Silver diamine fluoride (SDF) is a clear liquid that can be used to help prevent cavities from growing, particularly in children.

By combining fluoride’s ability to remineralize teeth with silver’s antibacterial properties, SDF can strengthen your teeth and prevent cavities from growing and spreading to other teeth. Read on to learn more about SDF, its benefits and risks, and more.

SDF is a liquid that dentists use to help prevent cavities from growing and spreading.

This dental treatment can be used on people who don’t want to or can’t get traditional restorative treatment, such as children and people with special needs. Typically, it’s used on children aged two to eight. ‌

SDF is a popular method of treating children’s cavities because:

  • It is inexpensive.
  • It doesn’t require the dentist to actually remove cavities.
  • It can be reapplied after two to four weeks at the back of the mouth
  • It’s easy to apply

How Does SDF Work?

The fluoride in SDF boosts tooth strength by remineralizing the enamel, or top layer of your teeth. Meanwhile, the silver in SDF kills the bacteria responsible for wearing your teeth down.

In addition to treating children’s cavities, SDF can also treat tooth sensitivity in adults.

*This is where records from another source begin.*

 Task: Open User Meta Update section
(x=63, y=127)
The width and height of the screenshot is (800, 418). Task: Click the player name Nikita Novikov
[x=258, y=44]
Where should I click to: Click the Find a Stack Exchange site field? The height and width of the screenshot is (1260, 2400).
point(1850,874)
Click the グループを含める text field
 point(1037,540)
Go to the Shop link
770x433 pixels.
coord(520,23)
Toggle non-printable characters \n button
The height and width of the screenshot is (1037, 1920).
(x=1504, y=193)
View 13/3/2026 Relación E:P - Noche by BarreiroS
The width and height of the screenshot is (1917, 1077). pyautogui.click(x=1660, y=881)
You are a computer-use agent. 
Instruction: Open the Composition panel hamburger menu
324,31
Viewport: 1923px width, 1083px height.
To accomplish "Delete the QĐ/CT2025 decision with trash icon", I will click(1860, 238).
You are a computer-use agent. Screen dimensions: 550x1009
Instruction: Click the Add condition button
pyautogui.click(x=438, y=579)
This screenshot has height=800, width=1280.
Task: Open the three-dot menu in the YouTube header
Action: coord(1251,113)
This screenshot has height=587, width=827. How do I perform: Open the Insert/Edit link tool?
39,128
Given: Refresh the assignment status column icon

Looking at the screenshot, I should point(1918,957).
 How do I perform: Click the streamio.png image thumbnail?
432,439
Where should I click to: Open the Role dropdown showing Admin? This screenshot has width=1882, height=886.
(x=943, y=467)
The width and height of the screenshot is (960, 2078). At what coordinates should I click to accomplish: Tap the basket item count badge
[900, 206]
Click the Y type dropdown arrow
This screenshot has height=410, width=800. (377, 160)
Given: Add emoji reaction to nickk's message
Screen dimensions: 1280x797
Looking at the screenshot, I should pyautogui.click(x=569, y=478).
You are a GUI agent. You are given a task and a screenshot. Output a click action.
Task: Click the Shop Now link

It does so by strengthening your dentin, which is the sensitive part of the tooth that is under the enamel.

How Is SDF Applied To Teeth?

SDF is applied to your teeth in the following way:

  1. Cotton is placed near the teeth to keep them dry.
  2. A vacuum is used to remove moisture.
  3. A microbrush is used to apply SDF to the cavity on the tooth. The area is then rubbed for three minutes.


SDF is safe to use. In fact, it has less fluoride than one application of fluoride varnish, which is also often used to prevent cavities.‌

In general, SDF only has the following side effects:

  • Gum irritation, although this usually goes away within a couple of days
  • Metallic taste in your mouth
  • Low prevalence of gum and tooth pain
  • Irreversible dark stains in the areas where it’s applied, particularly on cavities. Gums and other parts of the mouth can get stained as well, although these stains will eventually go away, unlike the stains on your teeth. SDF can also temporarily stain skin and clothes that come in contact with the solution.

You should avoid using SDF if you have:

  • Silver allergy
  • Lesions or tooth decay that’s opened up the soft tissue inside your tooth (pulp), since using SDF can make the infection spread to surrounding areas.‌

Make sure to talk to your dentist about your medical history and what you expect from SDF before you decide to use it. If you’re not comfortable with the idea of you or your child developing irreversible dark stains in the areas where SDF is applied, it may not be for you.